__WORK INSTRUCTIONS__.
Output only the lines that run from the line holding "Where should I click to: Open" to the end of the data below, including both ends, without any pictures.
[[ THE INPUT open ]]
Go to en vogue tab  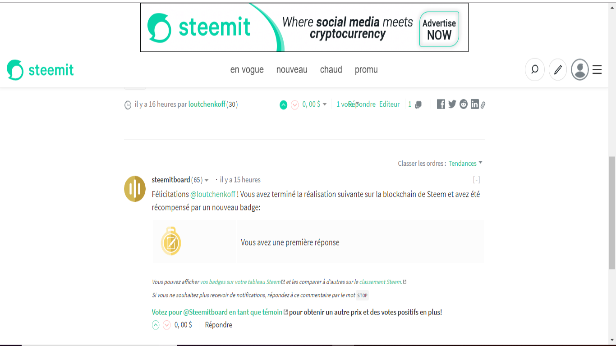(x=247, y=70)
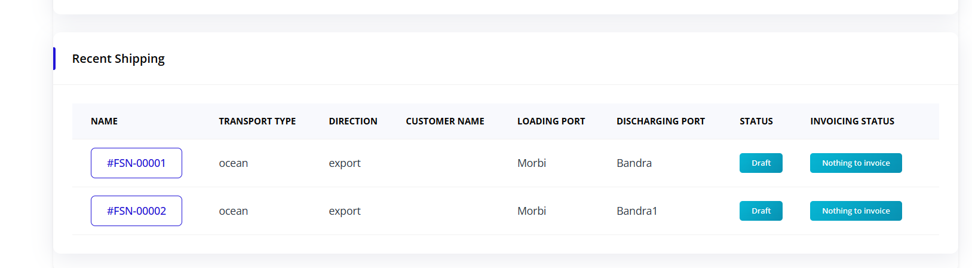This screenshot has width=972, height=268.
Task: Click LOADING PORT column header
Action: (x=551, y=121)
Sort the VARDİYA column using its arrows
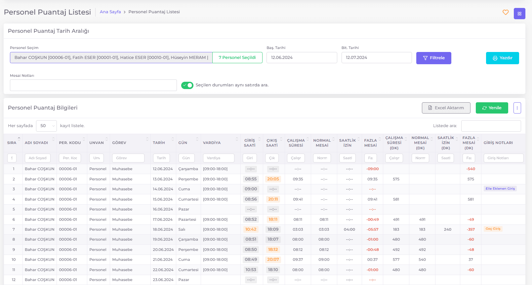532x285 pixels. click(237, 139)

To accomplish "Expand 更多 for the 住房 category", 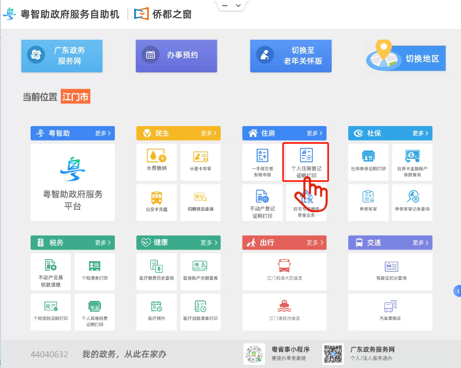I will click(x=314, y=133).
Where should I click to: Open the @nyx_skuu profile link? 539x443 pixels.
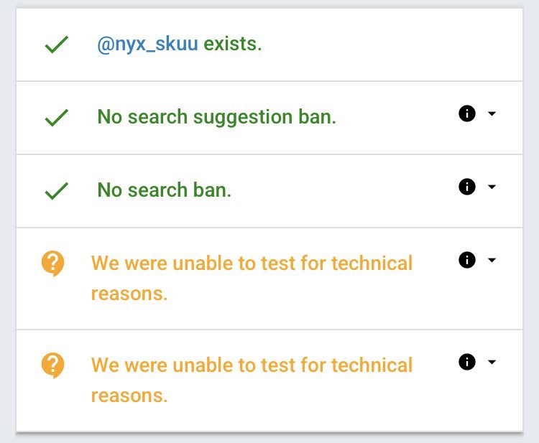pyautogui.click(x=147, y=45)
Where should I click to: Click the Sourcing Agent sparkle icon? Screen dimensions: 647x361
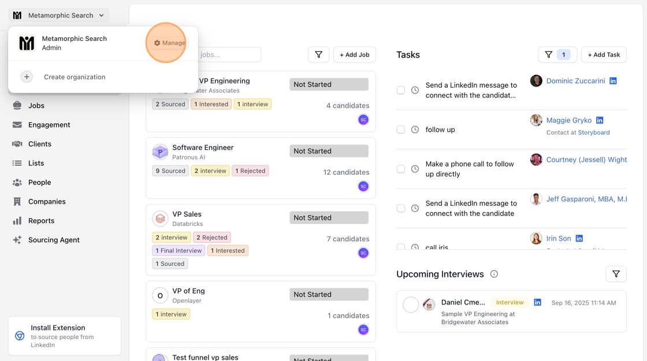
[[ THE INPUT closed ]]
__RESPONSE FOR THIS EXERCISE__.
Where should I click to: Open the @nyx_skuu profile link? 539x443 pixels.
pyautogui.click(x=147, y=45)
Where should I click to: Click the Sourcing Agent sparkle icon? Screen dimensions: 647x361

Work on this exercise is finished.